Statistics

Subdecks (1)

Cards (170)

  • Raw Data
    Unprocessed. Just been collected. Needs to be ordered, grouped, rounded, cleaned.
  • Qualitative Data

    Non-numerical, descriptive data such as eye/hair colour or gender. Often subjective so usually more difficult to analyse.
  • Quantitative Data
    Numerical data. Can be measured with numbers. Easier to analyse than quantitative data. Example, height, weights, marks in an exam etc.
  • Discrete Data

    Only takes particular values (not necessarily whole numbers) such as shoe size or number of people.
  • Continuous Data
    Can take any value e.g. height, weight.
  • Categorical Data
    Data that can be sorted into non-overlapping categories such as gender. Used for qualitative data so that it can be more easily processed.
  • Ordinal (rank) Data
    Quantitative data that can be given an order or ranked on a rating scale, e.g. marks in an exam.
  • Bivariate Data

    Involves measuring 2 variables. Can be qualitative or quantitative, grouped or ungrouped. Usually used with scatter diagrams where the two axes represent the two different variables. One variable is often called the explanatory variable and the other the response variable.
  • Multivariate Data

    Made up of more than 2 variables e.g. comparing height, weight, age and shoe size together.
  • Grouping Data
    1. Grouping data using tables makes it easier to spot patterns in the data and quickly see how the data is distributed.
    2. Discrete data can be grouped into classes that do not overlap e.g. 0-10, 11-15… (they do not have to have equal class width). Uses smaller intervals when there is a lot of data close together in that range and wider classes for data that is more spread out.
    3. Continuous data can be grouped using inequalities. The class intervals must not have gaps between them or be overlapping so inequality symbols must be used with one of the symbols being < and the other ≤.
  • Pros of Grouping Data
    • Makes the data easy to read and understand
    • Easy to spot patterns and compare data
  • Cons of Grouping Data

    • Loses accuracy of data as you no longer know exact data values
    • Calculations made from these will only be an estimate e.g. mean
  • Primary Data
    Data that you have collected yourself, or someone has collected on your behalf.
  • Secondary Data
    Data that has already been collected.
  • Population
    Everyone or everything that could be involved in the investigation e.g. when investigating opinions of students in a school the population would be all the students in the school.
  • Census
    A survey of the entire population.
  • Sample
    A smaller number from the population that you actually survey. The data obtained from the sample is then used to make conclusions about the whole population, so it is important that the sample represents the population fairly.
  • Sampling Frame

    A list of all the members of the population.
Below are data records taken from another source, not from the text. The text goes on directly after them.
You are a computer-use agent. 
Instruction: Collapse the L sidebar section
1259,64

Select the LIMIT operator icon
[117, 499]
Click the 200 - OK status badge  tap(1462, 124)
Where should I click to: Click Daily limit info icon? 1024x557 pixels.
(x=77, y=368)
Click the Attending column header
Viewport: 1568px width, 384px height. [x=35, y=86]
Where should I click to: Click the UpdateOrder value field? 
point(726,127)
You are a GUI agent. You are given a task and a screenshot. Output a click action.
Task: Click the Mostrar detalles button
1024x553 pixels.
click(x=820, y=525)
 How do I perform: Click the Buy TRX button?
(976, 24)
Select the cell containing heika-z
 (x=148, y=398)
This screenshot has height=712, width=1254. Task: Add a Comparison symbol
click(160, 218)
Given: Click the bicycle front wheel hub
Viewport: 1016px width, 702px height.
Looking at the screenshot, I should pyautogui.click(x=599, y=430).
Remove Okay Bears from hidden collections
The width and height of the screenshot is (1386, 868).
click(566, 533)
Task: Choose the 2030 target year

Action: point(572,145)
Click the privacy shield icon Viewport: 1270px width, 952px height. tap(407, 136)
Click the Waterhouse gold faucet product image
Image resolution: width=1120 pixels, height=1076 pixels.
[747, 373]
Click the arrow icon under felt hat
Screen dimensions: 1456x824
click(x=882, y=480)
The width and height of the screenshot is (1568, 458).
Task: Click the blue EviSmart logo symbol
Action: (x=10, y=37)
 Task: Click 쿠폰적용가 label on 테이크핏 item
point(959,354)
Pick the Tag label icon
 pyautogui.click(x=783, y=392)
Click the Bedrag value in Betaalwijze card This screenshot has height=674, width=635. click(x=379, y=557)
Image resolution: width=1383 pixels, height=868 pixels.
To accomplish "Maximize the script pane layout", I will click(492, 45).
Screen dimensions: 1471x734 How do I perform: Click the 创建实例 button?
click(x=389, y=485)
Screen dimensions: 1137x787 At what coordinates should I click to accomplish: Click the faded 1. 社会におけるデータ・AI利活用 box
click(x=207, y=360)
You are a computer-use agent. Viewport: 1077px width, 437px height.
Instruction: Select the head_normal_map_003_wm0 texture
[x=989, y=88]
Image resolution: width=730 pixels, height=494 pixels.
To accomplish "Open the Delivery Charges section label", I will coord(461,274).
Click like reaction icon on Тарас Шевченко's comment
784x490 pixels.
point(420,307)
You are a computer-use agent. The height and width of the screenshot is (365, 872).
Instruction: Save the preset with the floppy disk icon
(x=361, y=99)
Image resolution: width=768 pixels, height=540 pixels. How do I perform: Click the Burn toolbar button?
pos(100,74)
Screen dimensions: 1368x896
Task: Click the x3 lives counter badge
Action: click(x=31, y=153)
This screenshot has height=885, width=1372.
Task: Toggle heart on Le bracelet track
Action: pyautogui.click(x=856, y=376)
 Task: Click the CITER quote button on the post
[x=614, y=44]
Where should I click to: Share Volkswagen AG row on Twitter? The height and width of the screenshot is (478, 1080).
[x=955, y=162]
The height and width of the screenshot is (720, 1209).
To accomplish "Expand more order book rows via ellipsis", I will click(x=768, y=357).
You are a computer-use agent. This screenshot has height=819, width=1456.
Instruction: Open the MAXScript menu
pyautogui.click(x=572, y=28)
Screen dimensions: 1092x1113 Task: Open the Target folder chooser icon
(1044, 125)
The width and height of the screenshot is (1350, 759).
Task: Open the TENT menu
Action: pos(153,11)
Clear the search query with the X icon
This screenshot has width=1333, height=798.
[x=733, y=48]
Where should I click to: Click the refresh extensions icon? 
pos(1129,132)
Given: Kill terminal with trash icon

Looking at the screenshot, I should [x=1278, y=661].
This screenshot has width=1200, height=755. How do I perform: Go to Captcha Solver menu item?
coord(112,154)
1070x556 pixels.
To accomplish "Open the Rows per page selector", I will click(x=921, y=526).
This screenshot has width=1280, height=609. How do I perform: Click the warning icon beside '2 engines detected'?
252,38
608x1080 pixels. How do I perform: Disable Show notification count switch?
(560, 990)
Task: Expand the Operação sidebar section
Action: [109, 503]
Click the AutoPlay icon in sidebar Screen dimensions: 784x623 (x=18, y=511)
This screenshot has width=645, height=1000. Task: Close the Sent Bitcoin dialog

This is where you will choose the sample from. E.g. electoral roll, school register.
  • Sampling Unit
    The people that are to be sampled e.g. students in a school.
  • Biased Sample
    A sample that does not represent the population fairly. Example, if surveying students at a mixed school and the sample only contains girls. Avoid bias by using random sampling methods.
  • Simple Random Sampling
    1. Every item/person in the population has an equal chance of being selected.
    2. Assign a number to every member in the population.
    3. Mention the random sampling technique you are going to use e.g. a random number table or a random number generator on a calculator.
    4. Select the numbers chosen from your population.
    5. Ignore any repeats and choose another number.
  • Advantages of Simple Random Sampling
    • Sample is representative as every member of the population has an equal chance of being selected
    • Unbiased
  • Disadvantages of Simple Random Sampling
    • Need a full list of population (not always easily obtainable)
    • Not always convenient as it can be expensive and time consuming
    • Needs a large sample size
  • Stratified Sampling

    1. The size of each strata (group) in the sample is in proportion to the sizes of strata in the population. E.g. if group A accounts for 10% of the population, in the sample group A will also be 10% of the sample size.
    2. Split the population into groups (usually done for you in the exam)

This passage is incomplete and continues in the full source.